→ Work instructions:
Below are entries. Give back exactly the lines from the one containing "Task: Click the Emp. Profile user icon" through the one containing "Task: Click the flowing", inclusive, without the pictures.

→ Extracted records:

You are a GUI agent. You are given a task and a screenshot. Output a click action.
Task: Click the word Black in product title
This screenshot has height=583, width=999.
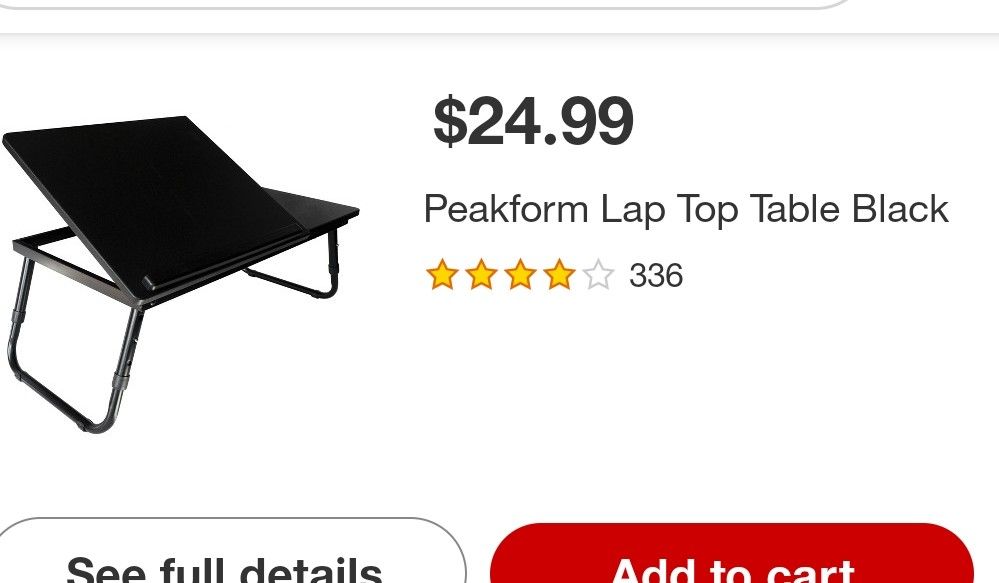point(900,208)
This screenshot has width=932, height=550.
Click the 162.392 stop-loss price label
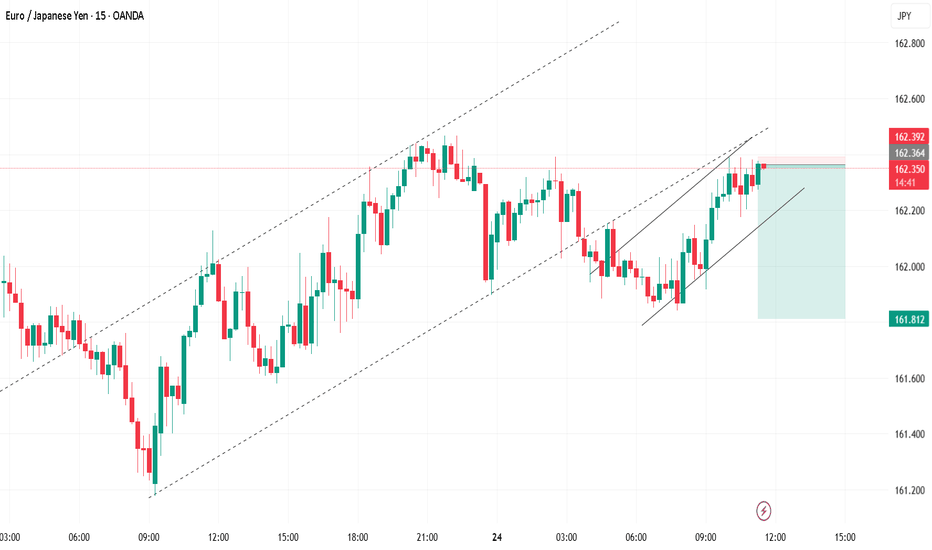[x=909, y=137]

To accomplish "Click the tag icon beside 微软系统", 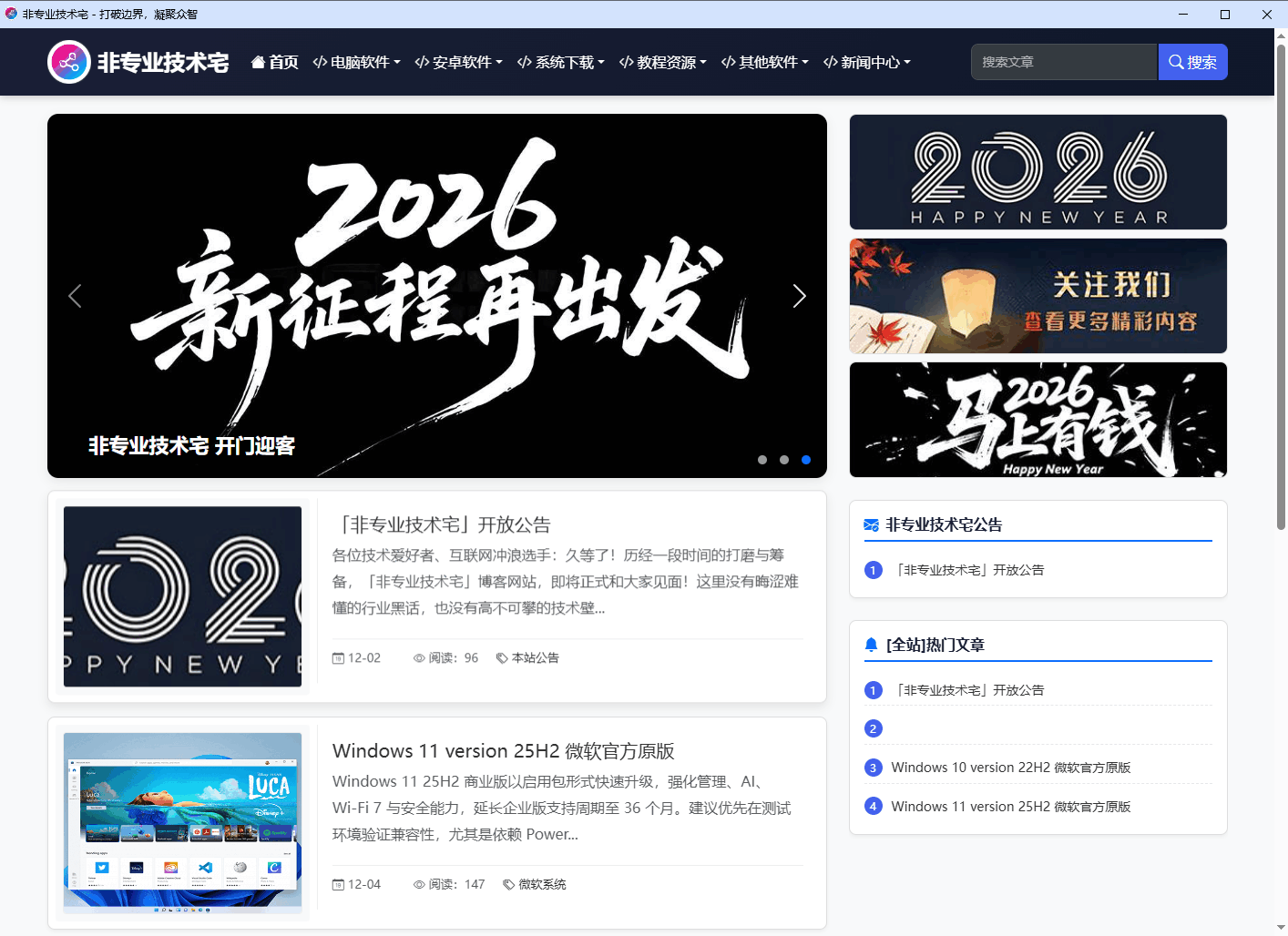I will pyautogui.click(x=510, y=883).
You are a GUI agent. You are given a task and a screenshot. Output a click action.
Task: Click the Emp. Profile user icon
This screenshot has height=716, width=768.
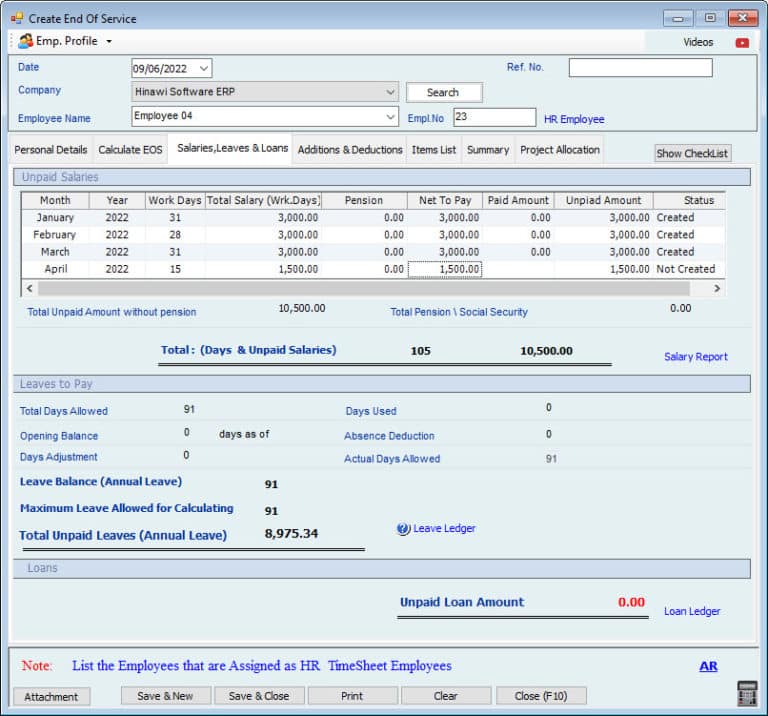point(25,41)
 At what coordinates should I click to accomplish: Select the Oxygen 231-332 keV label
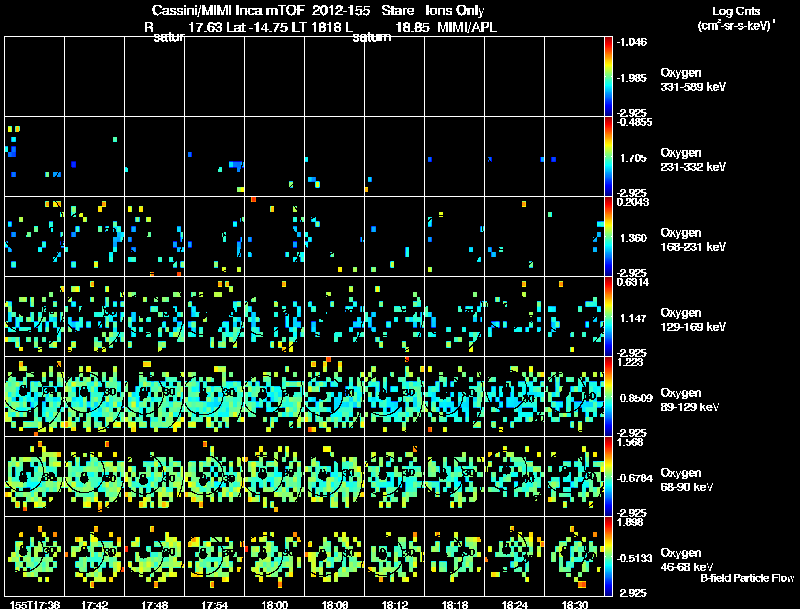(x=693, y=160)
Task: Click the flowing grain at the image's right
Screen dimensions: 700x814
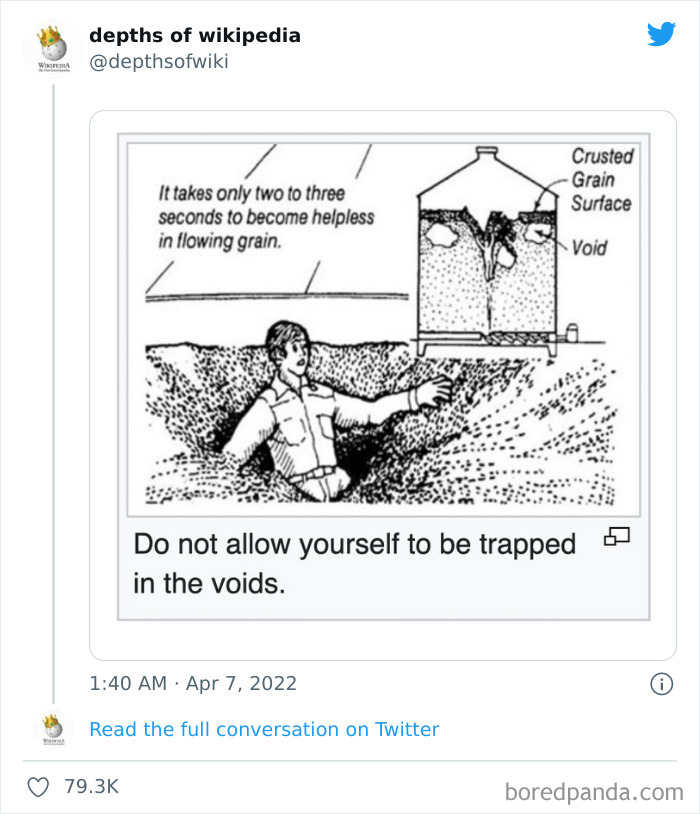Action: click(560, 440)
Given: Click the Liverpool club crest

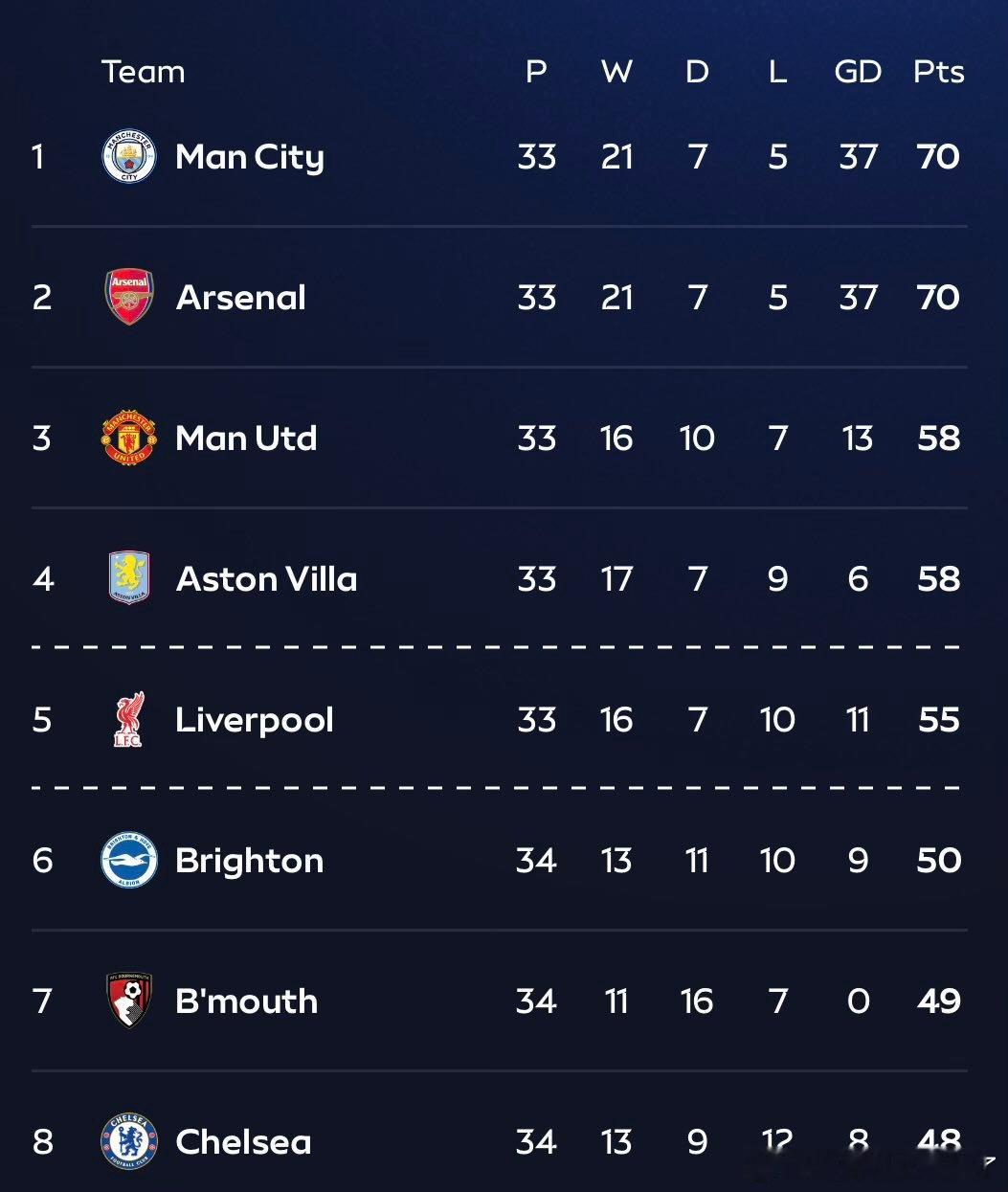Looking at the screenshot, I should (129, 720).
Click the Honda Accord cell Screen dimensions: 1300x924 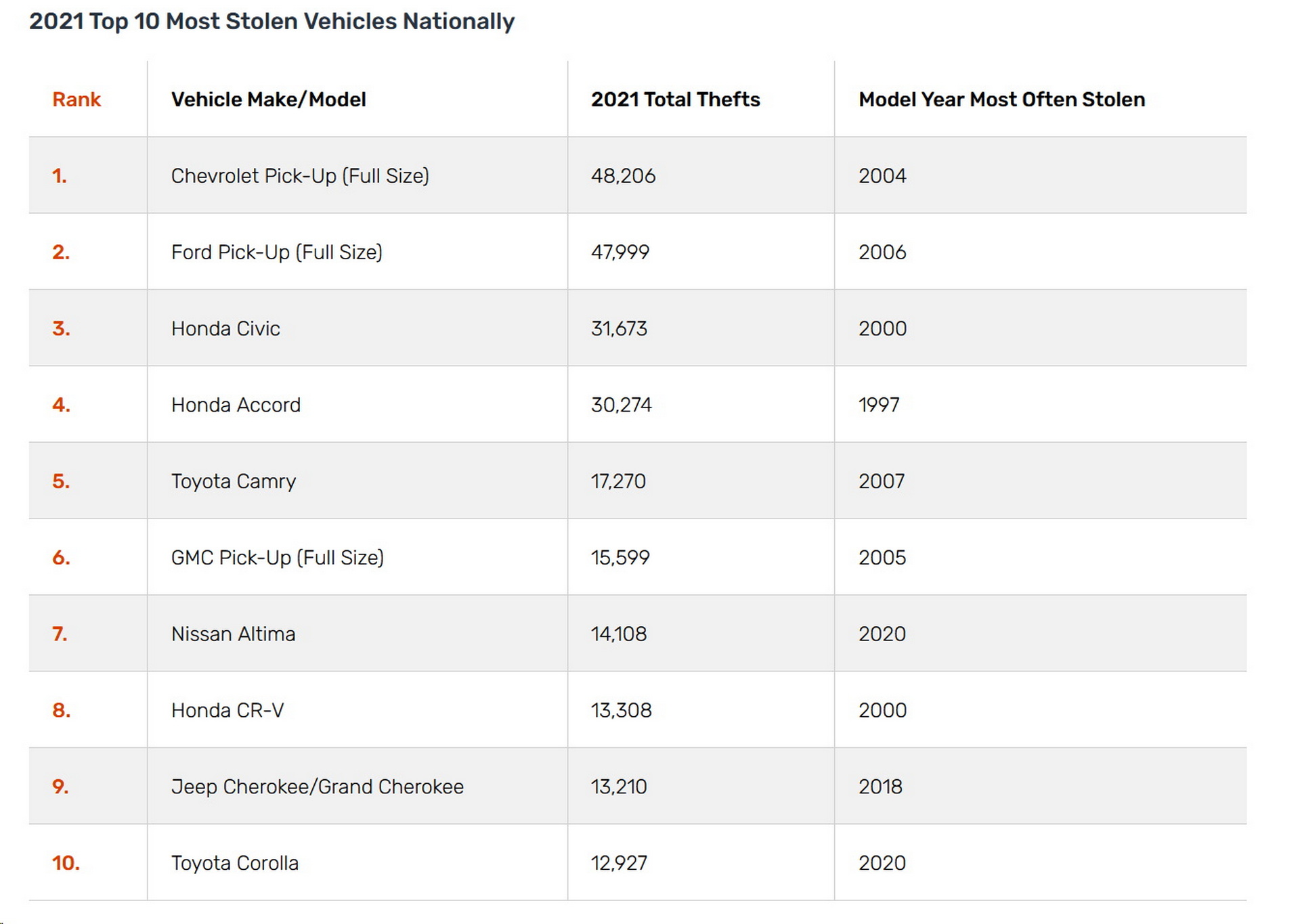236,405
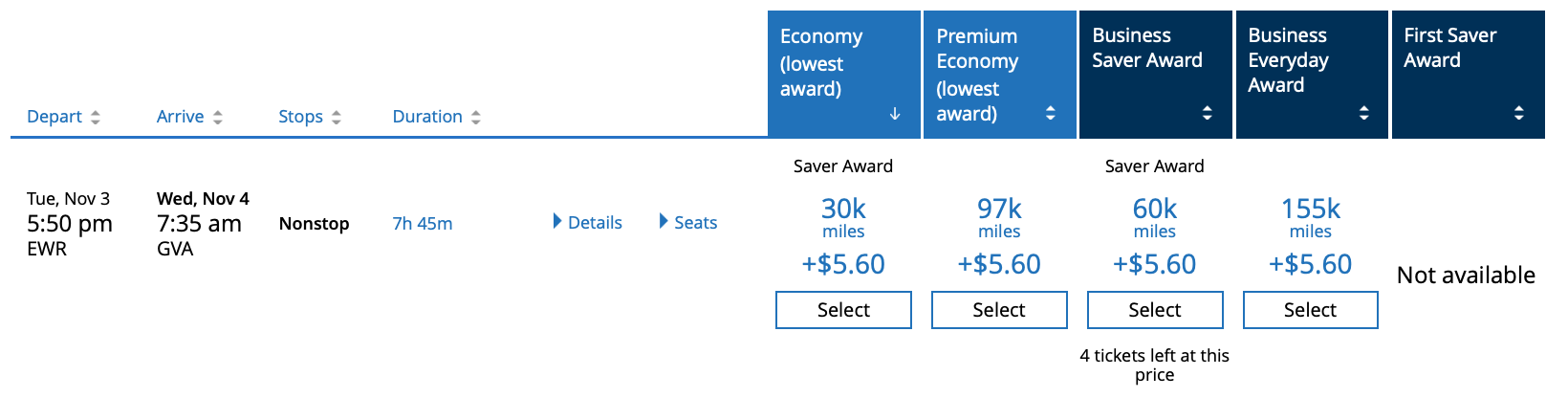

→ Result:
Task: Click the Emp. Profile user icon
This screenshot has height=716, width=768.
point(25,41)
 At what coordinates should I click to accomplish: Select the Oxygen 231-332 keV label
(x=693, y=160)
Task: Click the flowing grain at the image's right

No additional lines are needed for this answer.